Sábado
As notas provocadas pelo meu violino abafavam a chuva torrencial que desconcentrava-me das notas que havia de acertar e decorar para a avaliação de segunda. Após duas horas de treino, decidi fazer uma pausa. Caminhei até ao meu telemóvel, recordando-me que dia da semana era hoje, e as suas respetivas horas. Sábado, 14:53h, respondeu-me o mesmo aparelho. A minha barriga protestava, faminta - era possível inalar o cheiro feito pela minha mãe, que se situava no andar debaixo.
Os meus olhos analisavam a enorme estante do meu quarto, com, possívelmente, mais de uma dezena de livros, de onde retirei, na prateleira mais alta, o meu preferido. Romeu e Julieta. A história de um casal que prova que o amor é mais forte que a morte, e que nem a mesma tem a possibilidade de os separar.

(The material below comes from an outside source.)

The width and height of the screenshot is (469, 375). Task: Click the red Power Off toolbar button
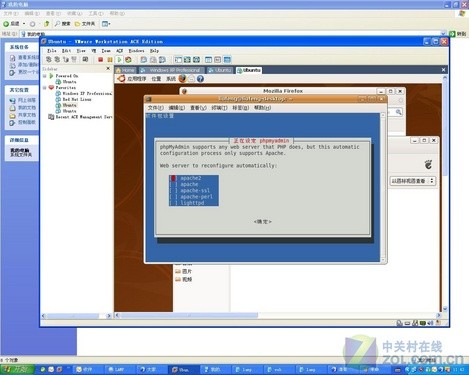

William Shakespeare, o criador desta grande obra, é o homem que me tem dado a ver a realidade a partir de muitas formas. Considerava-o uma inspiração para qualquer coisa que fazia. Um grande dramaturgo e escritor, sem dúvida alguma. A Tempestade, uma das suas peças teatrais, que me havia captado pelo facto de Miranda ter apenas visto dois ou três rapazes na sua vida, sendo um deles, o seu grande amor e noivo, Ferdinand.
Sempre que abro uma página dos seus livros, sendo escritos em texto narrativo ou mesmo dramático, captam-me a maior das atenções, fazendo a minha imaginação navegar pelas suas obras. Nos dois livros já referidos, imagino como o rapaz que ama - Romeu e Ferdinand -, o meu ex-namorado, Zachery - ou Zack -; e eu imagino-me como a rapariga que o ama de volta - Julieta e Miranda. Tais como n'A Tempestade, o Zack tinha sido poucos dos rapazes que já vi, ou neste caso, dos poucos que me captaram a atenção e onde meu coração, decidiu assim, amar. Infelizmente, o nosso amor não é tão forte como o de Romeu e Julieta. Eu quero-o de volta, mas ele não me quer a mim. Repito: infelizmente.

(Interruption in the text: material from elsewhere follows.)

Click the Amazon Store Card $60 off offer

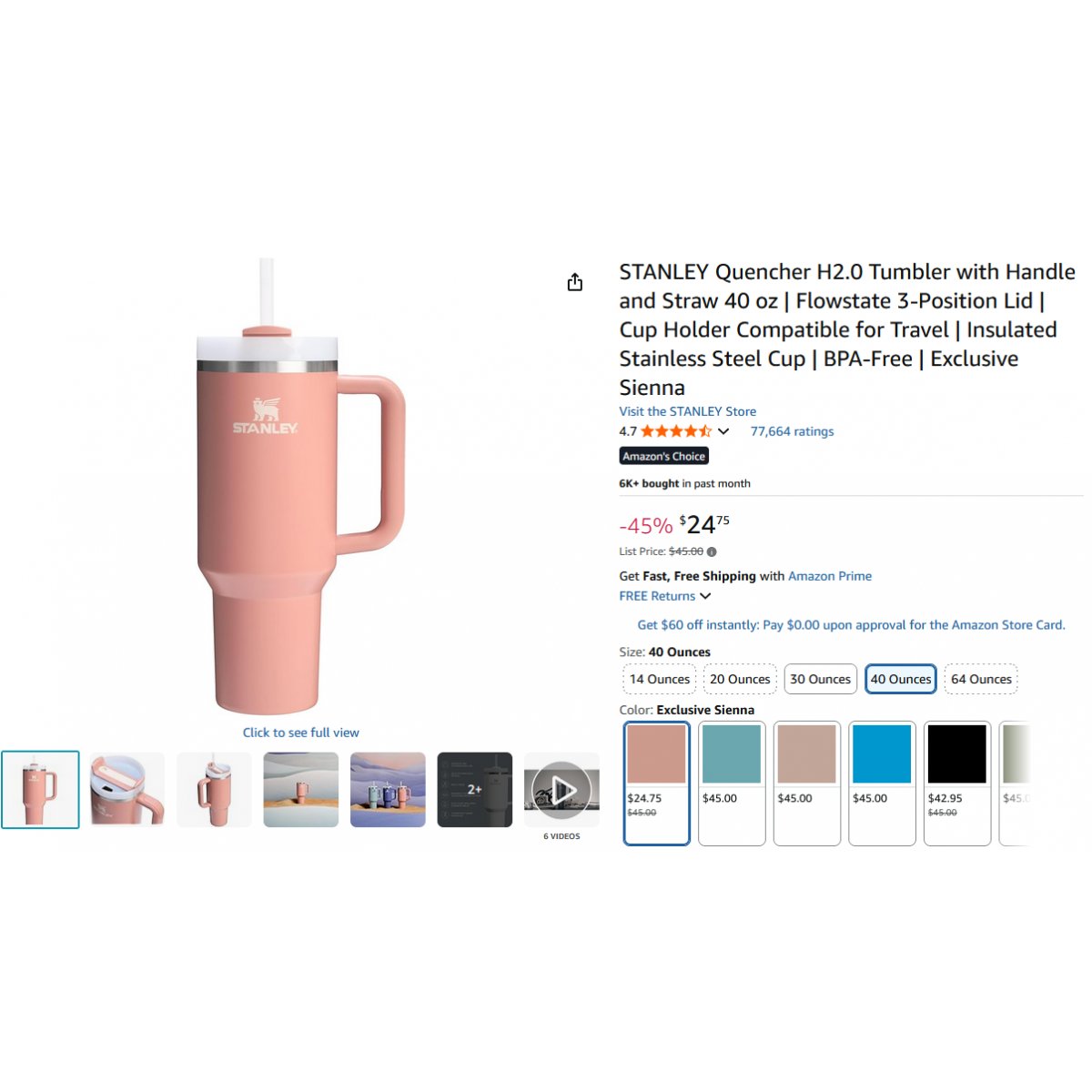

"Conservar algo que possa recordar-te seria admitir que eu pudesse esquecer-te." disse Shakespeare. Eu sorria ao ler esta frase, apontada nos cantos de certas páginas das suas obras.
"Conta-lhe, John!" ouvi a minha mãe do outro lado da parede, interrompendo a minha leitura. Pousei o livro levemente na minha secretária e aproximei-me, sorrateiramente, da porta para receber uma melhor audição da conversa entre os meus progenitores "Ela tem de saber! Falta pouco tempo."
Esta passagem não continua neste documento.